Senior Security Consultant

Cybersecurity is set to become a $10 trillion criminal enterprise by 2025, outpacing the illegal drug trade and we are looking for a full-time (exempt) Security Practitioner looking to enrich their professional career. In this position, you will have the opportunity to impact one of the most important problems of our time with an elite team and firm. 

As a Senior Security Consultant, you will work with risk3sixty’s offensive security consultants to scope, prepare, and deliver technology-oriented assessments and red team engagements that positively benefit the overall security posture of SaaS organizations.  This position will report to the Director of Offensive Security Practice. 
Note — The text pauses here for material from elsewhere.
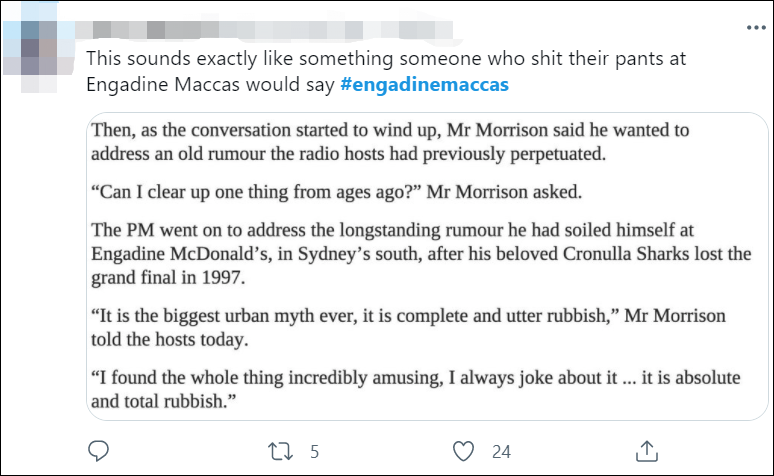Image resolution: width=774 pixels, height=476 pixels.
Task: Click the tweet text starting "This sounds exactly"
Action: tap(385, 59)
At risk3sixty, we are employee-centric innovators that dream big, take calculated risks, and challenge the status-quo. It’s simple: we can’t accomplish our mission without diverse teams innovating and pushing together. Therefore, we prioritize giving all team members an opportunity to enrich and enlarge their careers through customized career planning and opportunities to participate in various management and leadership training programs built in-house.  
 

Supervisory Responsibilities 

• Assist other team members at risk3sixty in offensive techniques and approaches to scale the team 
• Occasional report quality assurance for Security Consultants 

Core Responsibilities 

In this role, you will: 

• Execute a variety of complex penetration testing assessments and vulnerability assessments including network, web application, and cloud penetration testing. 
• Ability to lead in scoping engagements by clearly articulating various penetration approaches and methodologies to audiences ranging from highly technical to executive personnel. 
• Enhance testing by identifying novel attack patterns against systems and applications based on real-world data. 
• Act as a subject matter expert in offensive information security, performing dynamic and manual security assessments on applications, networking interfaces, middleware infrastructure, operating systems, and databases. 
• Develop new testing methods and techniques to identify vulnerabilities and entry points that attackers may use to exploit applications, networks, and systems. 
• Continuously learn and keep pace with quickly moving and dynamic adversaries. 
• Provide recommendations to clients on specific security measures to monitor and protect sensitive data and systems from infiltration and cyber-attacks including response and recovery of a data security breach. 
• Contribute to the review of internal processes and activities and assist in identifying potential opportunities for improvement and automation. 

Education and Experience 

• Bachelor’s Degree in Information Security, Computer Science, Digital Forensics, Cyber Security, or equivalent years of professional experience to meet job requirements and expectations or equivalent military experience required 
• 3+ years of professional experience with risk assessment tools, technologies, and methods focused on Information Assurance, Information Systems/Network Security, Infrastructure Design, and Vulnerabilities Assessments 
• Strong knowledge of tools and techniques used to conduct network and web application penetration testing  
• Experience leading attack surface reconnaissance techniques such as cloud enumeration, ASN Identification, and apex/subdomain discovery 
• Experience attacking Active Directory and supporting components (SQL Server, Exchange, etc.) 
• Experience attacking modern web stacks and identifying issues beyond scanner results 
• A practical knowledge of scripting languages (Python, Bash, and PowerShell being the most useful) 
• Strong comfort with advanced usage of Windows and/or Linux 
• Ability to meet deadlines with a high degree of motivation and teamwork  
• Excellent written and oral communication skills 
• Experienced and comfortable interacting and communicating with teammates and customers
   

Certifications 

• Possession of or in the process of obtaining two or more security-related certifications: 
• Offensive Security Certified Professional (OSCP) 
• Offensive Security Experienced Penetration Tester (OSEP) 
• Offensive Security Web Expert (OSWE) 
• GIAC Exploit Researcher and Advanced Penetration Tester (GXPN) 
• eLearnSecurity Certified Penetration Tester eXtreme (eCPTXv2) 
• eLearnSecurity Web Application Penetration Tester eXtreme (eWPTXv2) 
• Certified Red Team Operator (CRTO) 
• Certified Red Team Professional (CRTP) 
• Certified Red Team Expert (CRTE) 
• Things considered a plus: 
• Public blog/website  
• Active GitHub profile 
• Community involvement/Past presentations at conferences 

Specific Benefits 

• Training/professional development budget for certifications 
• Conference attendance budget 
• Certification exam reimbursement 

Physical Requirements  

• Prolonged periods sitting at a desk and working on a computer. 
• Must be able to lift up to 10 pounds at times.